* _DOCUMENTO DI ORIGINE_:
◇ ◇ ◇ ◇ ◇ ◇ ◇

Dal campo Titovka al fiordo del Morto dove c’è una capanna isolata e un
baule con dei taccuini preziosi, dalla voce di Guercina, da quella della SS la
cui madre era finlandese, da messaggi cifrati di una doppia spia, da lettere di
un uomo soprannominato Facciabruciata, veniamo a conoscere frammenti di storie
di guerra, di tradimenti e di violenze, di stupri ed esperimenti, di condizioni
di vita estremamente primitive in cui anche i sentimenti sono primitivi. “La
ferocia dell’amore” poteva essere un bel titolo per il libro di Katja Kettu.

◇ ◇ ◇ ◇ ◇ ◇ ◇

* _DATI FORNITI_:
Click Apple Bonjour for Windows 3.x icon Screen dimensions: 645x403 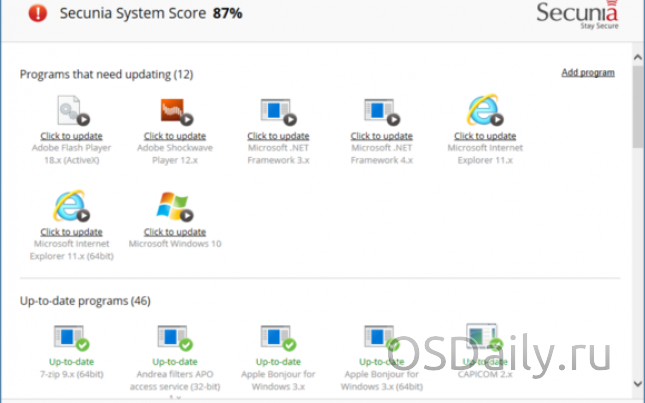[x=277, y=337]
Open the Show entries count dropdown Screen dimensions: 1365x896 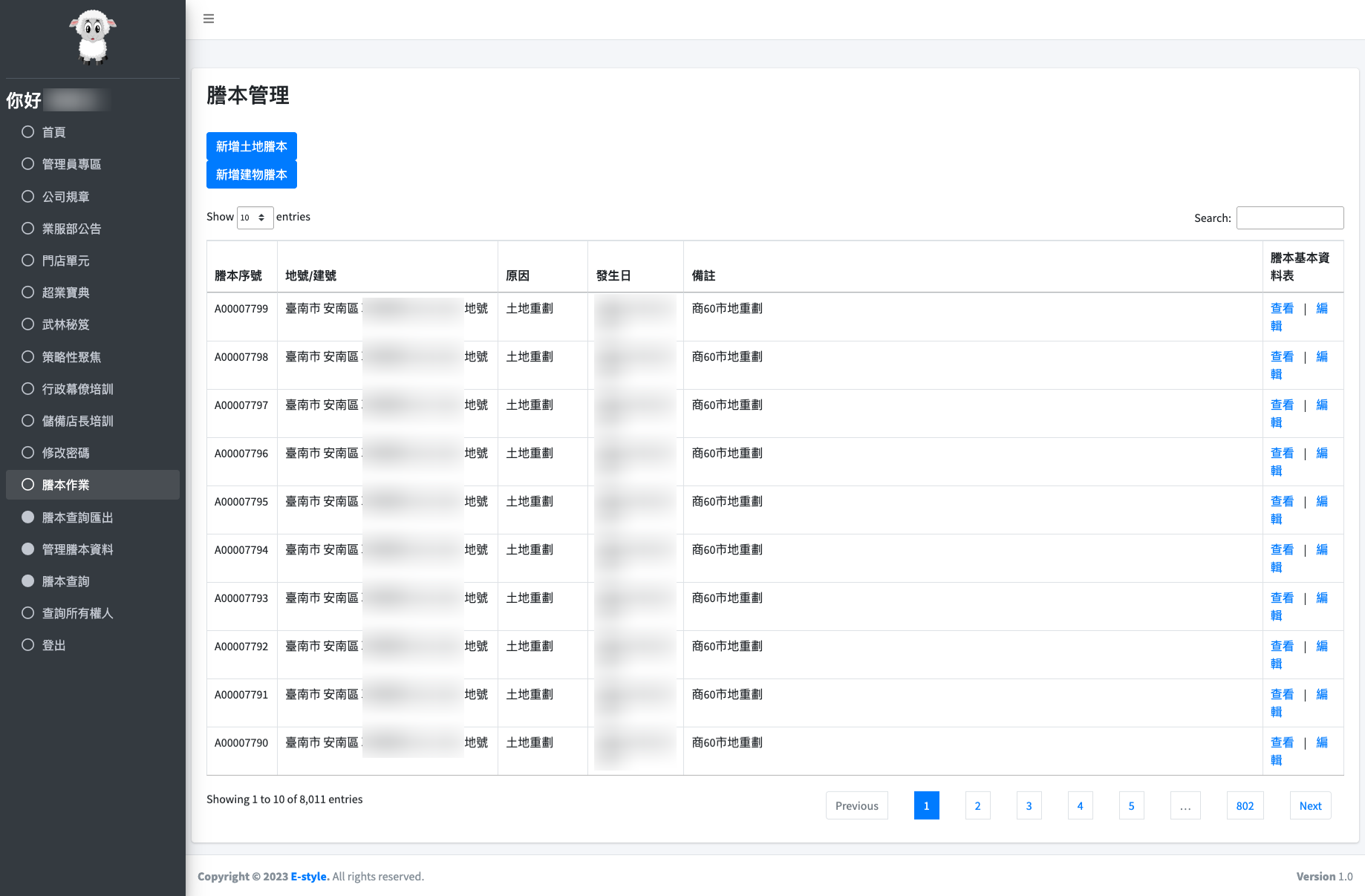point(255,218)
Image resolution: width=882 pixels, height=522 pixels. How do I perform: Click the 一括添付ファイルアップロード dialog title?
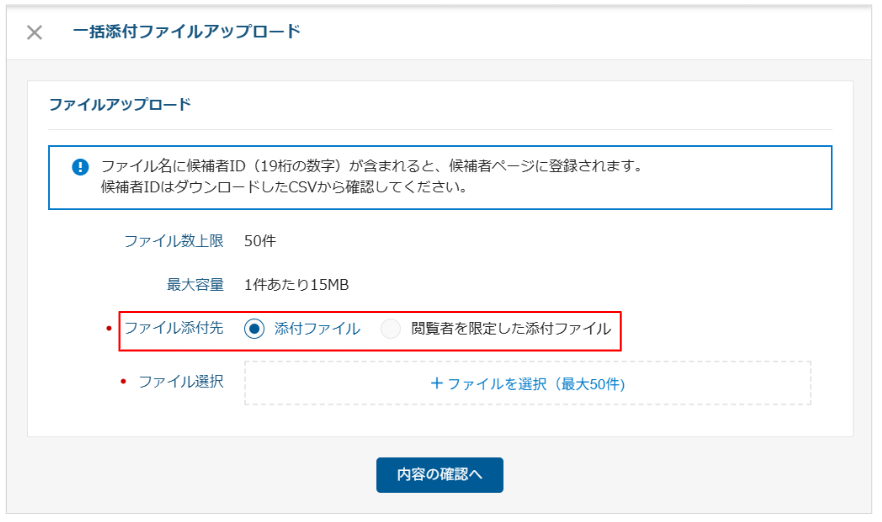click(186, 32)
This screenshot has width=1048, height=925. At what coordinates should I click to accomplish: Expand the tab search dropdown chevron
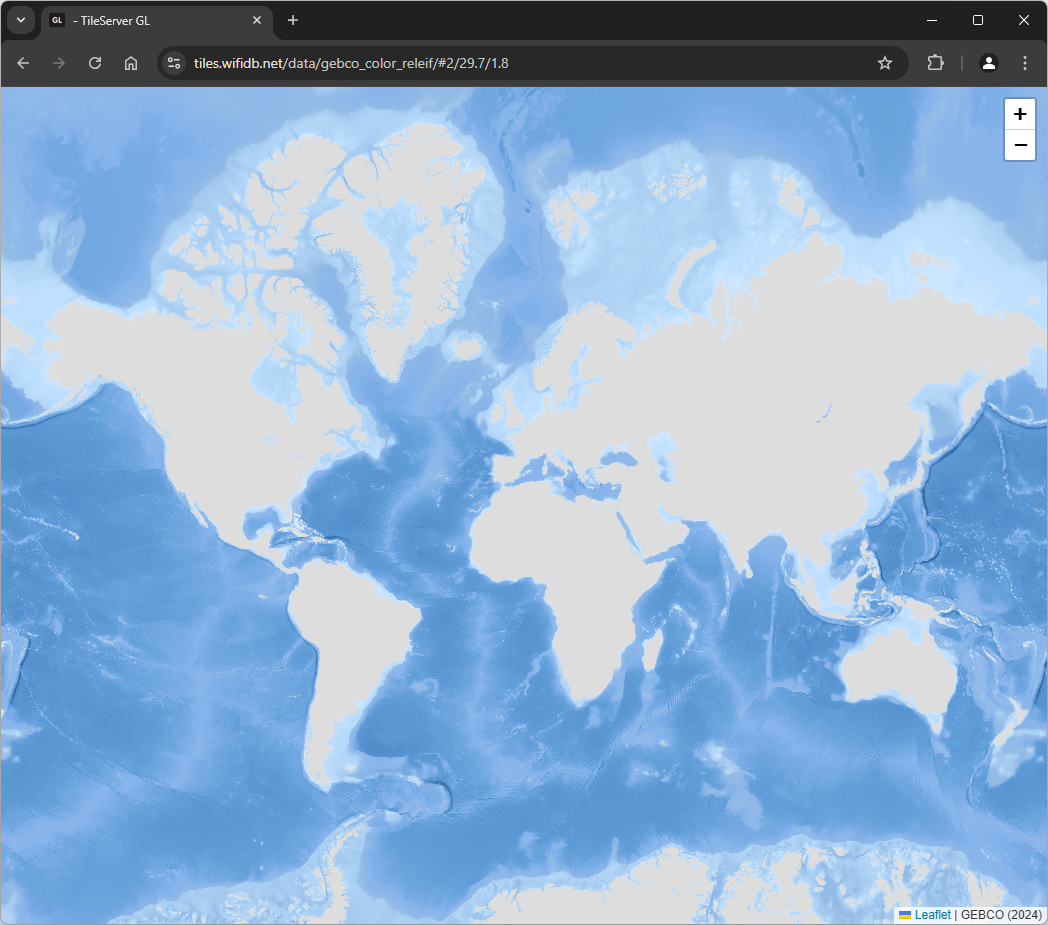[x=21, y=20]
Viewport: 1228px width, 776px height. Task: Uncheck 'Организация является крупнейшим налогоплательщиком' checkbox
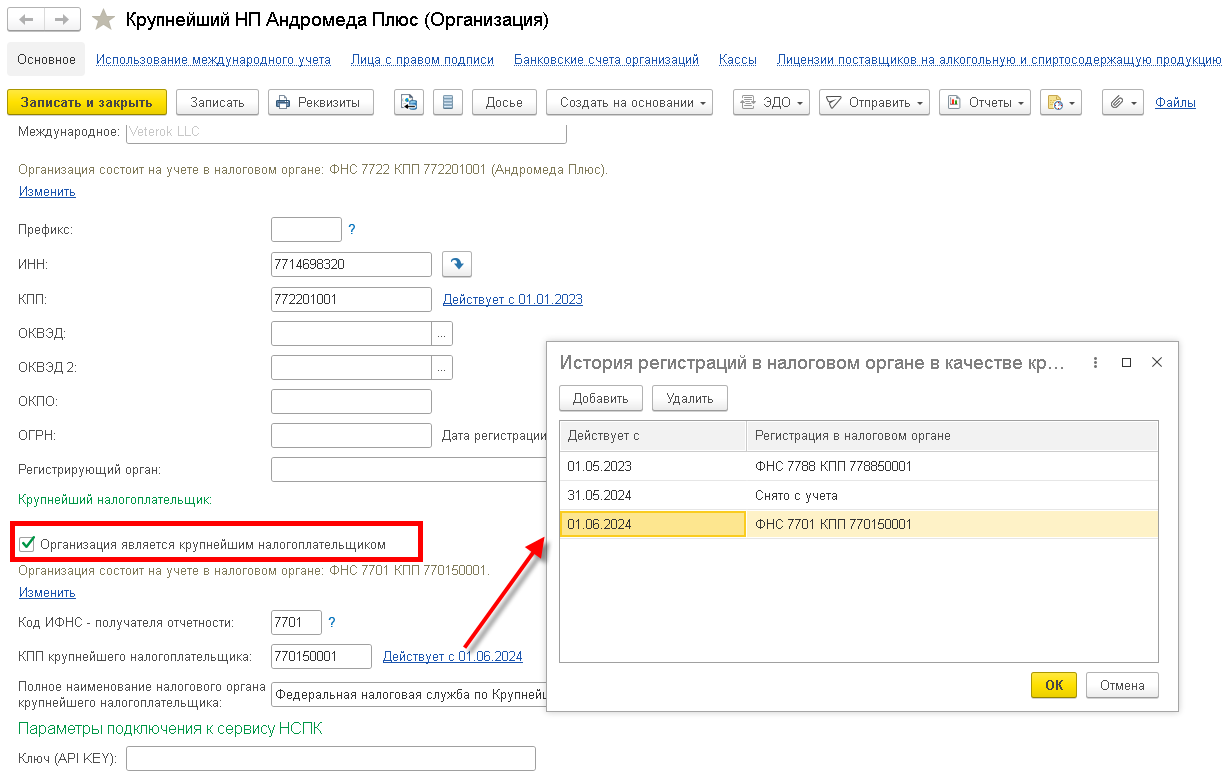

◇ ◇ ◇ ◇ ◇ ◇ ◇

* _ISTRUZIONI_:
1. Risponda in base al brano sul romanzo di Katja Kettu:
(a) Di quale nazionalità era la madre della SS?
(b) Con quale soprannome è indicato l'uomo che scrive le lettere?
(c) Che cosa si trova al fiordo del Morto oltre a una capanna isolata?
2. Trascriva dal brano sul romanzo di Katja Kettu il tratto che va da "Dal campo Titovka" fino a "di Katja Kettu.".
3. Riprenda il brano sul romanzo di Katja Kettu e lo prosegua a partire dal punto in cui termina.
I record provengono da una fonte diversa rispetto al documento di origine.

* _RISPOSTE FORNITE_:
1.
(a) Finlandese.
(b) Facciabruciata.
(c) Un baule con dei taccuini preziosi.

2.
Dal campo Titovka al fiordo del Morto dove c’è una capanna isolata e un
baule con dei taccuini preziosi, dalla voce di Guercina, da quella della SS la
cui madre era finlandese, da messaggi cifrati di una doppia spia, da lettere di
un uomo soprannominato Facciabruciata, veniamo a conoscere frammenti di storie
di guerra, di tradimenti e di violenze, di stupri ed esperimenti, di condizioni
di vita estremamente primitive in cui anche i sentimenti sono primitivi. “La
ferocia dell’amore” poteva essere un bel titolo per il libro di Katja Kettu.

3.
Tutto è feroce nel suo romanzo- forse la vita in un clima estremo rende feroci,
è la legge della sopravvivenza. I personaggi- fin nei dettagli degli abiti,
delle scarpe di pelle di pesce, della dentiera di osso di balena-, le vicende,
sia personali (ci si accoppia, si mettono al mondo bambini, si eliminano feti),
sia di guerra, hanno un che di feroce (una interessantissima postfazione
chiarisce molti punti del romanzo, spiegando la difficile situazione politica
della Finlandia prima, durante e dopo la seconda guerra mondiale). E oso
definire feroce anche lo stile di Katja Kettu, perfetto per la sua narrazione-
forte, crudo, sboccato, senza alcuna concessione alla tenerezza tranne che in
alcuni momenti alla fine, quando Guercina, intrappolata nel gelo artico con la
bimba che è figlia dell’amore feroce, aspetta di sentire i passi del suo amato
sul ghiaccio.
Un libro che non si dimentica, gelido e incandescente, brutalmente
passionale- perché il fuorviante romantico titolo italiano al posto di quello
originale, “La levatrice”, che è stato mantenuto per l’edizione inglese e
francese?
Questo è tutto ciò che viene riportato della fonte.